'''

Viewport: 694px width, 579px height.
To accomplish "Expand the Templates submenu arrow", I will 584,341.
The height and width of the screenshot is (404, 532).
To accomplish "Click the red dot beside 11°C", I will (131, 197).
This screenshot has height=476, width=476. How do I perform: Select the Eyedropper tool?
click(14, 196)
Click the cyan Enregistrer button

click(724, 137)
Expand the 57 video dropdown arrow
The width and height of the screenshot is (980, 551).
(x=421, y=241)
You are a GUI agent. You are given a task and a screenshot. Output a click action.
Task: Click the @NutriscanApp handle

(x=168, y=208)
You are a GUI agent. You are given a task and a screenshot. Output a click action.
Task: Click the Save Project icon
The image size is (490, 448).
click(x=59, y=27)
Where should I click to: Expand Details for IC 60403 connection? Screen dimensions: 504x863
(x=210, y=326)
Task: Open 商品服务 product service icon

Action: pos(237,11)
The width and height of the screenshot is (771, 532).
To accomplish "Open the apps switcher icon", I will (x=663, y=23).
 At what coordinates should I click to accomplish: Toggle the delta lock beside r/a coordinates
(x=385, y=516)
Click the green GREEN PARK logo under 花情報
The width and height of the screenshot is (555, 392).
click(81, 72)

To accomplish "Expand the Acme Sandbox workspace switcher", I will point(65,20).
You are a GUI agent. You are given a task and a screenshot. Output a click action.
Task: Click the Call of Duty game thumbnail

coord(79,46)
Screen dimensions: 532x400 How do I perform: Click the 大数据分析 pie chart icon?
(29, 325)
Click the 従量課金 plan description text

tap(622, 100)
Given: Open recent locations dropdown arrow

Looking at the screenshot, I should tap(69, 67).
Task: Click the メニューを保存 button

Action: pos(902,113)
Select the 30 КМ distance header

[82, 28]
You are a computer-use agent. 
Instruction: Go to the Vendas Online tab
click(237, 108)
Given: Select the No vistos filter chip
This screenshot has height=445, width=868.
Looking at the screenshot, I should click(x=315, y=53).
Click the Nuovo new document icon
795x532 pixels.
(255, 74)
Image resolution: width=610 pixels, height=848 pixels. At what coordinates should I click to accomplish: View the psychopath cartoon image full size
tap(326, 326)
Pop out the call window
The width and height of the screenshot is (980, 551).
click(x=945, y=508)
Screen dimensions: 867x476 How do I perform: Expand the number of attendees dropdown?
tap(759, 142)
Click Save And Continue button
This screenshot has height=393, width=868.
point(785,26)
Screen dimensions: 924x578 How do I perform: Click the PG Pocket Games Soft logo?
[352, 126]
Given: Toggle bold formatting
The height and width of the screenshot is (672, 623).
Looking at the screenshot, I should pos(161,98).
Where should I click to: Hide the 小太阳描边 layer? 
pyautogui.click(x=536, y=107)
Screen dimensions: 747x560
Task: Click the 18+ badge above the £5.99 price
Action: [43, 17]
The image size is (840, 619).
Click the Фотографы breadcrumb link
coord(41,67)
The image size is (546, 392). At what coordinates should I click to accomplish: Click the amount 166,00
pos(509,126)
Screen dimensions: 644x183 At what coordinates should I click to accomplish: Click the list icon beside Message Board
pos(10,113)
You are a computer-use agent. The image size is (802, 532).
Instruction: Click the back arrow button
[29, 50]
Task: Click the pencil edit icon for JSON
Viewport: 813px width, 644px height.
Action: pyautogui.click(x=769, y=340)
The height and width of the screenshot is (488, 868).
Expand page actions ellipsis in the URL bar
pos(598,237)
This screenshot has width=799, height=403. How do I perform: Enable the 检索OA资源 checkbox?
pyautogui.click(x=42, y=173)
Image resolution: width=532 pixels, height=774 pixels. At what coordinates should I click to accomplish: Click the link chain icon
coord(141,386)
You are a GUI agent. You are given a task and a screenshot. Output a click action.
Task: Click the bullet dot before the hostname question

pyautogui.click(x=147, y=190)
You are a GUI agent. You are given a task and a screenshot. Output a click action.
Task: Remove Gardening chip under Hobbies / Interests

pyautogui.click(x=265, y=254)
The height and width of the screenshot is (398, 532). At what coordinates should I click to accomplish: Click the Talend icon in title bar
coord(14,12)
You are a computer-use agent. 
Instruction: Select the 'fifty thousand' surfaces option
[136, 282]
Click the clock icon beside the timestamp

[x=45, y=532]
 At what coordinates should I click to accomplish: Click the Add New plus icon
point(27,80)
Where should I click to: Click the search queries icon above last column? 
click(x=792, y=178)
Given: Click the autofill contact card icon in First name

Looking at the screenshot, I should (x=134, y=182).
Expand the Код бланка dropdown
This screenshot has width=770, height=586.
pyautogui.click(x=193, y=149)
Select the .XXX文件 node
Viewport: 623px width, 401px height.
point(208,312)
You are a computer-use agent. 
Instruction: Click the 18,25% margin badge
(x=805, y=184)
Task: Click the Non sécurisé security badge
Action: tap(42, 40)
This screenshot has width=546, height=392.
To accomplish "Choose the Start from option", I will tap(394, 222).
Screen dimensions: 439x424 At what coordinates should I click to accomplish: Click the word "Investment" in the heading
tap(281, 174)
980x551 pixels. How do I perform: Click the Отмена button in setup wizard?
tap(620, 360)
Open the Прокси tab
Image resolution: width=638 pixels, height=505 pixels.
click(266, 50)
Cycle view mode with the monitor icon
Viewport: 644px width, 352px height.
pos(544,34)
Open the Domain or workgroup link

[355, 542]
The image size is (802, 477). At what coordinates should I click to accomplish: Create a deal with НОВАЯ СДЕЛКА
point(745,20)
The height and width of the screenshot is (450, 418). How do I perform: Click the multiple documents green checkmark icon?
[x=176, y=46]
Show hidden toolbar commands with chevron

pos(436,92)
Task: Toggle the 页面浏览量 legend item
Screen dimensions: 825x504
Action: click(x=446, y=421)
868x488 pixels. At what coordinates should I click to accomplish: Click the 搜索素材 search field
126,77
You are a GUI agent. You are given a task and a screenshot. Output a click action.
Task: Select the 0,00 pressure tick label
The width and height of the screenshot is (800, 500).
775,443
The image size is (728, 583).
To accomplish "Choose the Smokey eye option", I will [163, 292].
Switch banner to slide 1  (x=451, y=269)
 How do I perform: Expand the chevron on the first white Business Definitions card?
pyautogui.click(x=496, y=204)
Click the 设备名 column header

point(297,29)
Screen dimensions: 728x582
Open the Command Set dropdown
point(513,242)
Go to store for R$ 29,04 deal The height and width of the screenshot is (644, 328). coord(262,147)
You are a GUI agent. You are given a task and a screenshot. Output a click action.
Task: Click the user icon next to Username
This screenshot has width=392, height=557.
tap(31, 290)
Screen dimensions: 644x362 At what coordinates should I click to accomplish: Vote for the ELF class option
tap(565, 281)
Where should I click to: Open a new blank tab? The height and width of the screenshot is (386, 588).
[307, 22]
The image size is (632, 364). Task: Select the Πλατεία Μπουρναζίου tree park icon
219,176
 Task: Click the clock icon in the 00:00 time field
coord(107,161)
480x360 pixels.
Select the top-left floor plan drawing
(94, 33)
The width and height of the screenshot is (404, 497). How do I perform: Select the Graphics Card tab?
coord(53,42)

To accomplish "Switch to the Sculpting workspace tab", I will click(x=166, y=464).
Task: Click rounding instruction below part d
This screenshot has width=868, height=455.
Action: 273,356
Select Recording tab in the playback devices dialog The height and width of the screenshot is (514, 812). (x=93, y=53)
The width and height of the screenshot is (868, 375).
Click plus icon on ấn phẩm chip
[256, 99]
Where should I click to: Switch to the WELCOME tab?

'''

Every line of the listing that includes the word "Choose" forms the answer.

To accomplish "Choose the Start from option", I will tap(394, 222).
To accomplish "Choose the Smokey eye option", I will [163, 292].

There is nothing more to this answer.